▶ _READING PASSAGE_:
==*==

On Saturday, February 2, 2002, at 05:05  PM, Matt Squire wrote:
> I'm sending this note out on the main EFM list rather than the EFM OAM
> list in hopes of getting feedback from a wider audience.  In the OAM
> group, we have to decide on a method for transporting OAM data between
> the stations on a link.  There are several proposals that have been put
> forth for OAM transport.  At the last meeting, two proposals were active
> Proposal 1.  Transport OAM bits in regular Ethernet frames at the MAC
> control layer.  This proposal is described in

   This is the proposal I'm describing here.

> 1) Standardization complexity - How much do we have to change/write in
> the 802.3 specification to support this transport mechanism?  Being that
> I'm personally very lazy, less is better.  Which clauses would be
> effected and to what extent in each clause?

==*==

▶ _DATA PROVIDED_:

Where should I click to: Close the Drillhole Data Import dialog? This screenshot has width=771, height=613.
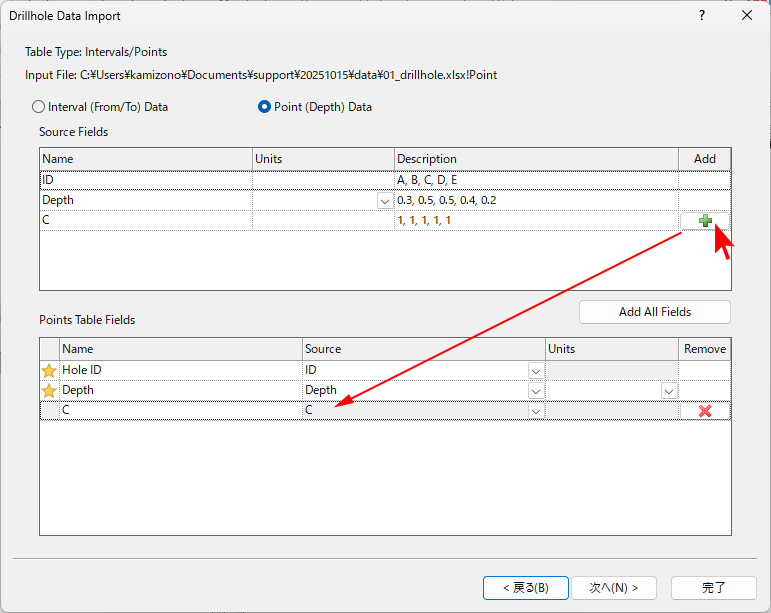(x=746, y=16)
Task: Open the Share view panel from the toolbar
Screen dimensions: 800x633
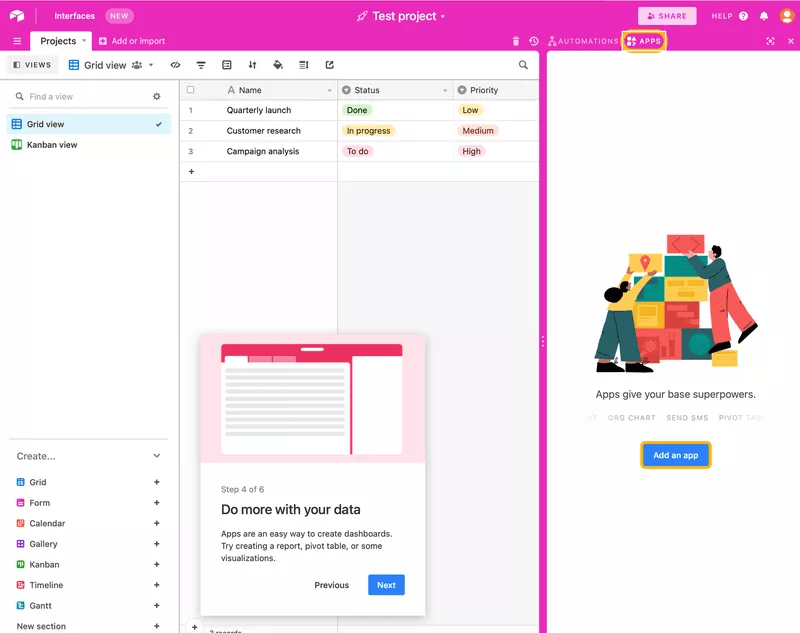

==*==

▶ _BRIEF_:
Reproduce the mailing-list message about OAM transport in full, word for word.

▶ _EXERCISE OUTPUT_:
On Saturday, February 2, 2002, at 05:05  PM, Matt Squire wrote:
> I'm sending this note out on the main EFM list rather than the EFM OAM
> list in hopes of getting feedback from a wider audience.  In the OAM
> group, we have to decide on a method for transporting OAM data between
> the stations on a link.  There are several proposals that have been put
> forth for OAM transport.  At the last meeting, two proposals were active
> Proposal 1.  Transport OAM bits in regular Ethernet frames at the MAC
> control layer.  This proposal is described in

   This is the proposal I'm describing here.

> 1) Standardization complexity - How much do we have to change/write in
> the 802.3 specification to support this transport mechanism?  Being that
> I'm personally very lazy, less is better.  Which clauses would be
> effected and to what extent in each clause?